Birth of a nation? Bougainville’s independence referendum explained – by Kate Lyons (The Guardian – November 19, 2019)

It is a vote that has been 20 years in the making. On Saturday, residents of the remote archipelago in the Solomon Sea will start to decide their future

On Saturday, the people of Bougainville – a small archipelago of islands flung 700km off the coast of Papua New Guinea in the Solomon Sea – will begin voting in a referendum that will determine if their beloved homeland will become the world’s newest nation.

It is a vote that has been nearly 20 years in the making.

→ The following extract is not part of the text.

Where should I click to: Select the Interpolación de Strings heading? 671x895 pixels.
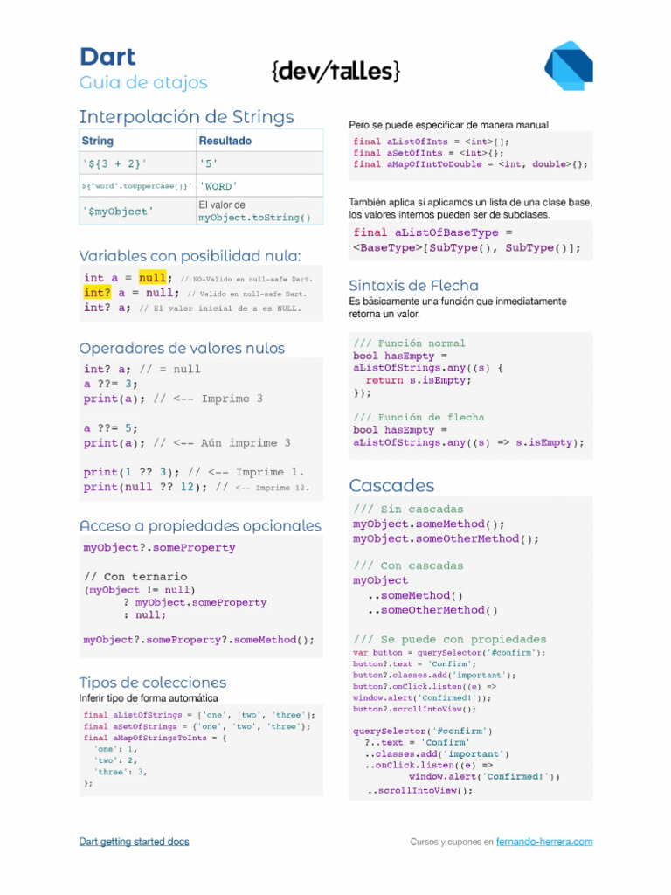click(186, 117)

In 2001, as part of a peace agreement to end a devastating decade-long civil war, the government of Papua New Guinea promised the population of Bougainville, then about 200,000 people, that they would one day be able to cast a vote to decide their future.

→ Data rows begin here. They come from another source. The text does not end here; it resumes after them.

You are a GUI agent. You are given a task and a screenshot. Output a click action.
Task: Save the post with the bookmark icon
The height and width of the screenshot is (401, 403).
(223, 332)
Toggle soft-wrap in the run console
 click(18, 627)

The results will be announced in December. It is expected to be overwhelmingly in favour of independence, with some observers anticipating a “yes” vote of more than 90%. But the road to this point has been long and tortured and the path ahead could be just as problematic, even if the result is as emphatic as predicted.

Gold, copper and war

At the heart of the story of Bougainvillean independence is a mine, which lies at the centre of the main island. Panguna mine, a huge open-cut gold and copper mine, provided 45% of Papua New Guinea’s export income in the years after it opened in 1972. As Papua New Guinea became independent of Australia in 1975, Bougainvilleans began to ask whether or not Bougainville would fare better on its own, rather than having its resources cut out and used to prop up a bigger nation.

“[Panguna] led to many Bougainvilleans asking what was in it for them. Their resources were being exploited for the benefit of Papua New Guinea,” says Anthony Regan, who is a legal adviser to the Bougainvillean government, in a position funded by the Australian government.